First, below are request and response models. I grabbed the request model from the DataTable forum and added the nullable types so the models work with .NET 6 validation.
public class FilePath
{
public Guid Id { get; set; }
public string Path { get; set; }
public string Name { get; set; }
public DateTimeOffset Created { get; set; }
}
public class DataTableResponse
{
public int draw { get; set; }
public int recordsTotal { get; set; }
public int recordsFiltered { get; set; }
public List<FilePath> data { get; set; }
}
public class DataTableAjaxPostModel
{
public int? draw { get; set; }
public int? start { get; set; }
public int? length { get; set; }
public List<Column>? columns { get; set; }
public Search? search { get; set; }
public List<Order>? order { get; set; }
}
public class Column
{
public string? data { get; set; }
public string? name { get; set; }
public bool? searchable { get; set; }
public bool? orderable { get; set; }
public Search? search { get; set; }
}
public class Search
{
public string? value { get; set; }
public string? regex { get; set; }
}
public class Order
{
public int? column { get; set; }
public string? dir { get; set; }
}
}
The IFileTableService does not change.
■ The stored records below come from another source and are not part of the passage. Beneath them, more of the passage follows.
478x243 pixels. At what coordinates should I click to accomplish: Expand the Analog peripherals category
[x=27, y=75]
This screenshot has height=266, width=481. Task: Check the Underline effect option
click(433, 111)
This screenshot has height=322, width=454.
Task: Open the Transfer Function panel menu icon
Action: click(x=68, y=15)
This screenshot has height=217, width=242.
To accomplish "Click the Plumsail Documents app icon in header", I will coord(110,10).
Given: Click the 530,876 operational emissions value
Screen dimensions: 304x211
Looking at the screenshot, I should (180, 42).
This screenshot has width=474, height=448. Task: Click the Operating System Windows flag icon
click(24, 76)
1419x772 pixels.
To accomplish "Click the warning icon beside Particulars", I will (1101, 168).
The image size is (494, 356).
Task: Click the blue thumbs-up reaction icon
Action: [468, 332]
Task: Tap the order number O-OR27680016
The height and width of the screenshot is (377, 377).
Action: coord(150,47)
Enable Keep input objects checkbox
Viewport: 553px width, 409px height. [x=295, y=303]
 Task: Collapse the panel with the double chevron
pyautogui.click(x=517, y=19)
The only change is to the api action that returns file results. Notice the response is based on the jQuery DataTable object model.
[HttpPost("path")]
public async Task<DataTableResponse> GetFilePathsFromDocumentStore([FromForm] DataTableAjaxPostModel model)
{
List<FilePath>? results = await _fileTableService.GetFilePathsFromDocumentStore();
DataTableResponse response = new DataTableResponse()
{
draw = 1,
recordsFiltered = 5,
recordsTotal = 5,
data = results
};
return response;
}
I did not implement sorting, filtering, paging, etc I'll leave that part up to you. I did convert your string indexed POST parameters to use standard MVC model binding that matches what the jQuery DataTable submits. Again please see the jQuery DataTable documentation for the jQuery DataTable object model details.
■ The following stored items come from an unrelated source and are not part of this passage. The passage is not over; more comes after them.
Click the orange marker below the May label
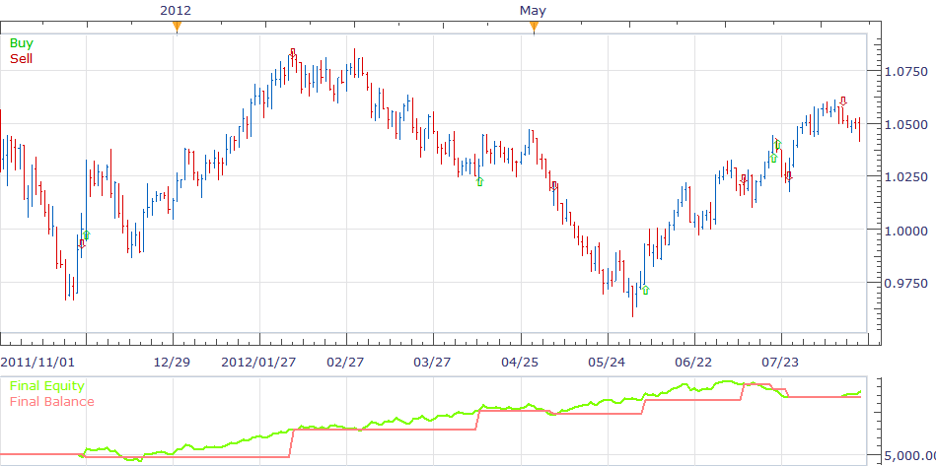The height and width of the screenshot is (466, 937). tap(534, 27)
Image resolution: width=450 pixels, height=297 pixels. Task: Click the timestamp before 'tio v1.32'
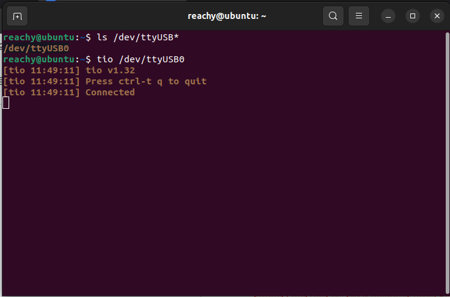(x=42, y=70)
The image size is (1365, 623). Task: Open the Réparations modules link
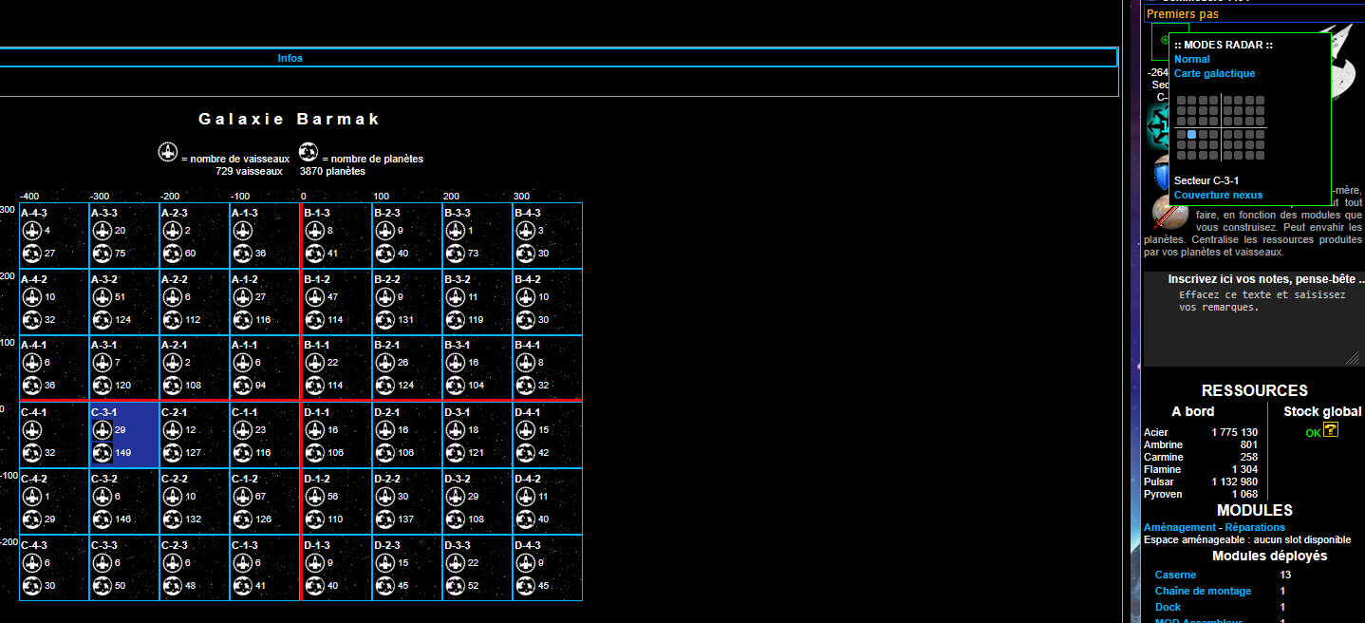(x=1255, y=527)
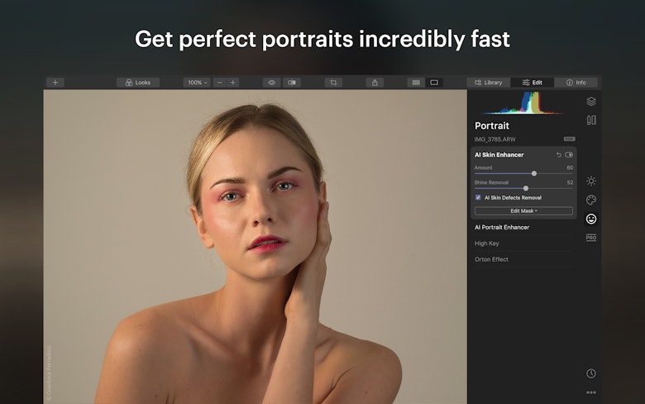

The client page simply calls the api to get the data.
@{
ViewData["Title"] = "Index";
}
<h1>Index</h1>
<table id="customerDatatable" class="table">
<thead>
<tr>
<th>Id</th>
<th>Path</th>
<th>File</th>
<th>Created</th>
</tr>
</thead>
<tbody>
</tbody>
</table>
The script
$('#customerDatatable').dataTable({
"processing": true,
"serverSide": true,
"filter": true,
"ajax": {
"type": "POST",
"url": "https://localhost:7134/api/filetable/path",
"datatype": "data.json"
},
"columnDefs": [{
"targets": [1],
"visible": true,
"searchable": true
}],
"columns": [
{ "data": "id" },
{ "data": "path" },
{ "data": "name", 'render': function(data, type, row, meta) {
console.log(row);
return '<a href="https://localhost:7134/api/filetable/path/' + row.id + '" >' + row.name +'</a>';
}
},
{ "data": "created" }
]
});
My Web API is a remote service which is why you see an absolute path. But if you take a look at the file download action you'll see it is the same pattern that I've shared many times over the last few months.
A few things to note. I'm using the file table stream_id to get the file contents from the actual SQL table; file_stream. I also included the relative file path which is not used in the example code. But, the relative path is needed if you are still using System.IO namespace and have sub directories. You can pass the relative path as a querystring parameter.